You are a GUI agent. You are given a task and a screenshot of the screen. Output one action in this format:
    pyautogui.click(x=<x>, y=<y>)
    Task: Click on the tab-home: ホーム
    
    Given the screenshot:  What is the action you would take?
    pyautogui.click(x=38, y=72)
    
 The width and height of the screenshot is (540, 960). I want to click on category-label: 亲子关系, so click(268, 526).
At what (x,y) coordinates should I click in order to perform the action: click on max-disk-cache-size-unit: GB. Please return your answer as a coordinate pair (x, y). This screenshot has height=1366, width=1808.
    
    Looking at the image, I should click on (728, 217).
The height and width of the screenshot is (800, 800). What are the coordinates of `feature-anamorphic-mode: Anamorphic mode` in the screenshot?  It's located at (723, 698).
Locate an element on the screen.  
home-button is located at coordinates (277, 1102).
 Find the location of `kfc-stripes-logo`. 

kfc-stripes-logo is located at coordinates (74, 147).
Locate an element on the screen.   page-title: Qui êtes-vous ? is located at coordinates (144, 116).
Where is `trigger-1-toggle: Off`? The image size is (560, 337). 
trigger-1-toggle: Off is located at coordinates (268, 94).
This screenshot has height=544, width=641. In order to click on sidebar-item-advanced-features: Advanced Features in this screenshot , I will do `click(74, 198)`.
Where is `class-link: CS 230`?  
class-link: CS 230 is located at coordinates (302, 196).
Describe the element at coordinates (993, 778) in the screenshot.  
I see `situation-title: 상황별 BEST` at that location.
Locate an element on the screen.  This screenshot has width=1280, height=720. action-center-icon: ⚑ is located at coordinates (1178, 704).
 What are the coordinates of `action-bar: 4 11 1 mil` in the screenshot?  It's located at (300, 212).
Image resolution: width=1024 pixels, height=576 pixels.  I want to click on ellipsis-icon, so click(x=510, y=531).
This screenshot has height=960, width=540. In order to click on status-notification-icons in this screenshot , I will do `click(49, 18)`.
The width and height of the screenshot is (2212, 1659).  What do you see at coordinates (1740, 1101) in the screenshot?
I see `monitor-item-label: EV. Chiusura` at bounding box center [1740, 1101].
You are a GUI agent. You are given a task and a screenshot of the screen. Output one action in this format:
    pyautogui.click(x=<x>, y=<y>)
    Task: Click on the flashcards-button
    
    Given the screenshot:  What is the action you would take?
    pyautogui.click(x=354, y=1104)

· · ·

EXERCISE GOAL
Convert every line of the listing above into a Markdown table with two columns, Row and Line, numbering each line and leaving out the blank ones.

OUTPUT
| Row | Line |
|---|---|
| 1 | You are a GUI agent. You are given a task and a screenshot of the screen. Output one action in this format: |
| 2 |     pyautogui.click(x=<x>, y=<y>) |
| 3 |     Task: Click on the tab-home: ホーム |
| 4 |     Given the screenshot:  What is the action you would take? |
| 5 |     pyautogui.click(x=38, y=72) |
| 6 |  The width and height of the screenshot is (540, 960). I want to click on category-label: 亲子关系, so click(268, 526). |
| 7 | At what (x,y) coordinates should I click in order to perform the action: click on max-disk-cache-size-unit: GB. Please return your answer as a coordinate pair (x, y). This screenshot has height=1366, width=1808. |
| 8 |     Looking at the image, I should click on (728, 217). |
| 9 | The height and width of the screenshot is (800, 800). What are the coordinates of `feature-anamorphic-mode: Anamorphic mode` in the screenshot?  It's located at (723, 698). |
| 10 | Locate an element on the screen.   |
| 11 | home-button is located at coordinates (277, 1102). |
| 12 |  Find the location of `kfc-stripes-logo`.  |
| 13 | kfc-stripes-logo is located at coordinates (74, 147). |
| 14 | Locate an element on the screen.   page-title: Qui êtes-vous ? is located at coordinates (144, 116). |
| 15 | Where is `trigger-1-toggle: Off`? The image size is (560, 337).  |
| 16 | trigger-1-toggle: Off is located at coordinates (268, 94). |
| 17 | This screenshot has height=544, width=641. In order to click on sidebar-item-advanced-features: Advanced Features in this screenshot , I will do `click(74, 198)`. |
| 18 | Where is `class-link: CS 230`?   |
| 19 | class-link: CS 230 is located at coordinates (302, 196). |
| 20 | Describe the element at coordinates (993, 778) in the screenshot.   |
| 21 | I see `situation-title: 상황별 BEST` at that location. |
| 22 | Locate an element on the screen.  This screenshot has width=1280, height=720. action-center-icon: ⚑ is located at coordinates (1178, 704). |
| 23 |  What are the coordinates of `action-bar: 4 11 1 mil` in the screenshot?  It's located at (300, 212). |
| 24 | Image resolution: width=1024 pixels, height=576 pixels.  I want to click on ellipsis-icon, so click(x=510, y=531). |
| 25 | This screenshot has height=960, width=540. In order to click on status-notification-icons in this screenshot , I will do `click(49, 18)`. |
| 26 | The width and height of the screenshot is (2212, 1659).  What do you see at coordinates (1740, 1101) in the screenshot? |
| 27 | I see `monitor-item-label: EV. Chiusura` at bounding box center [1740, 1101]. |
| 28 | You are a GUI agent. You are given a task and a screenshot of the screen. Output one action in this format: |
| 29 |     pyautogui.click(x=<x>, y=<y>) |
| 30 |     Task: Click on the flashcards-button |
| 31 |     Given the screenshot:  What is the action you would take? |
| 32 |     pyautogui.click(x=354, y=1104) |